Kylie uśmiecha się i siada na krzesełku w oczekiwaniu, aż ja wreszcie kupię to, po co przyszedłem, chociaż właściwie przyszedłem tu tylko dla niej.

-Jesteś słodki, jak się podniecisz, wiesz?- mówi sącząc kawę.

-Nie chciałbym być w twoich oczach słodki, Ky...- mówię wciskając liczbę oznaczającą Snickersa.

-Zdarza się to, przyznam, ale częściej jednak nie dajesz rady, kotku...- mówi, na co ja aż patrzę na nią ze zdziwieniem.

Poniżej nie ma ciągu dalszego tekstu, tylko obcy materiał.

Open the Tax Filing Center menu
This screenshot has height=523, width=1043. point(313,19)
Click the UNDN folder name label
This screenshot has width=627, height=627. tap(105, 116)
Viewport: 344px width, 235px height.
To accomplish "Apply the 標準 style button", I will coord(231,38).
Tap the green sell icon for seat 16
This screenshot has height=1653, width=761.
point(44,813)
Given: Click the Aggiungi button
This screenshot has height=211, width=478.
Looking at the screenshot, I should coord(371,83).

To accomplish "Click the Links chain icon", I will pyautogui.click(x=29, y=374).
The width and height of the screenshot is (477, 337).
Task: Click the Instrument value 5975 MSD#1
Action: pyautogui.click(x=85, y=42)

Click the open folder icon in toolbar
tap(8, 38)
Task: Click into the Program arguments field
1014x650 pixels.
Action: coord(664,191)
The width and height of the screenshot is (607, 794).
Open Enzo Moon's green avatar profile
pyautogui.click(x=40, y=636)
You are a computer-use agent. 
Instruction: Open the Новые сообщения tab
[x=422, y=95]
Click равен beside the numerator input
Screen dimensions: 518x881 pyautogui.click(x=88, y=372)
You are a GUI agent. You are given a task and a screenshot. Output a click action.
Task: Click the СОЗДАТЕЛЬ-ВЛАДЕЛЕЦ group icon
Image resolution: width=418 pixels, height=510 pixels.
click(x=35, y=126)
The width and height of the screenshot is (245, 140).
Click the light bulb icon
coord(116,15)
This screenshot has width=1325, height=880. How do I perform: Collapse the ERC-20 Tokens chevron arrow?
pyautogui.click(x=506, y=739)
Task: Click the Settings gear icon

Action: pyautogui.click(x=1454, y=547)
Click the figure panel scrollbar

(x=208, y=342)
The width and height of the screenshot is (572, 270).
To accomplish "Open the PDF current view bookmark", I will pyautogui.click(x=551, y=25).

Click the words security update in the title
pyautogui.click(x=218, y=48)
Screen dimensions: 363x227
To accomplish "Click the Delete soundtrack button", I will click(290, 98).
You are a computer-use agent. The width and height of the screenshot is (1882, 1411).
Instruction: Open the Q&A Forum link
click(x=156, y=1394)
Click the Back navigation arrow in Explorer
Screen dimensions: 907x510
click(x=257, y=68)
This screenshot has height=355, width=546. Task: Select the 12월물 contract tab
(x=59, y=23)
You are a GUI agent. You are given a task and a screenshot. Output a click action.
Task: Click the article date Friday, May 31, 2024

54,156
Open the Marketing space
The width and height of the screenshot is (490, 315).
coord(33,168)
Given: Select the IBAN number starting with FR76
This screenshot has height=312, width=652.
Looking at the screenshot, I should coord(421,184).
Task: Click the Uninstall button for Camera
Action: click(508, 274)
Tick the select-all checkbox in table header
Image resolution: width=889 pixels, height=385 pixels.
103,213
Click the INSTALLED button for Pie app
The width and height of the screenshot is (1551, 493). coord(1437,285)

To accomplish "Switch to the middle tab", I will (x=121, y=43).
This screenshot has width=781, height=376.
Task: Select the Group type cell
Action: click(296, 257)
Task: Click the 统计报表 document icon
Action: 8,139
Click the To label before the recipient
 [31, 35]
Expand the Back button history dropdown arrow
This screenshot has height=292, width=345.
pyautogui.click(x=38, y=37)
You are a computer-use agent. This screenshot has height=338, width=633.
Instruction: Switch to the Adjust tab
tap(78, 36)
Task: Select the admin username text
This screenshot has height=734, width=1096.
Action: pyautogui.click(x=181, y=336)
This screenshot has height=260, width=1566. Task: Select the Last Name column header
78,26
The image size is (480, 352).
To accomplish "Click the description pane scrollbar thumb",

Ona chichocze na moją reakcję i znów zatapia usta w kawie.

-Wyjaśnię ci, co teraz robię. Lubię wygrywać i zobaczysz, że to ty pierwszy pękniesz! Udowodnię Ci, że to ja w tej relacji jestem silniejsza.- mówi pewnie, na co uśmiecham się z przekąsem.

-Zobaczymy.- odpowiadam jej i wyciągam spod klapy batonika. Kylie wstaje z krzesełka i oblizuje usta.

-A czy my ustaliliśmy nagrodę dla zwycięzcy?- pyta mnie wsuwając dłoń do tylniej kieszeni spodni. Przeczę.- No to mam pomysł, kochanie... Przegrany musi zrobić striptiz dla zwycięzcy.- mówi pewnie, na co aż staję w miejscu. Ona zanosi się śmiechem.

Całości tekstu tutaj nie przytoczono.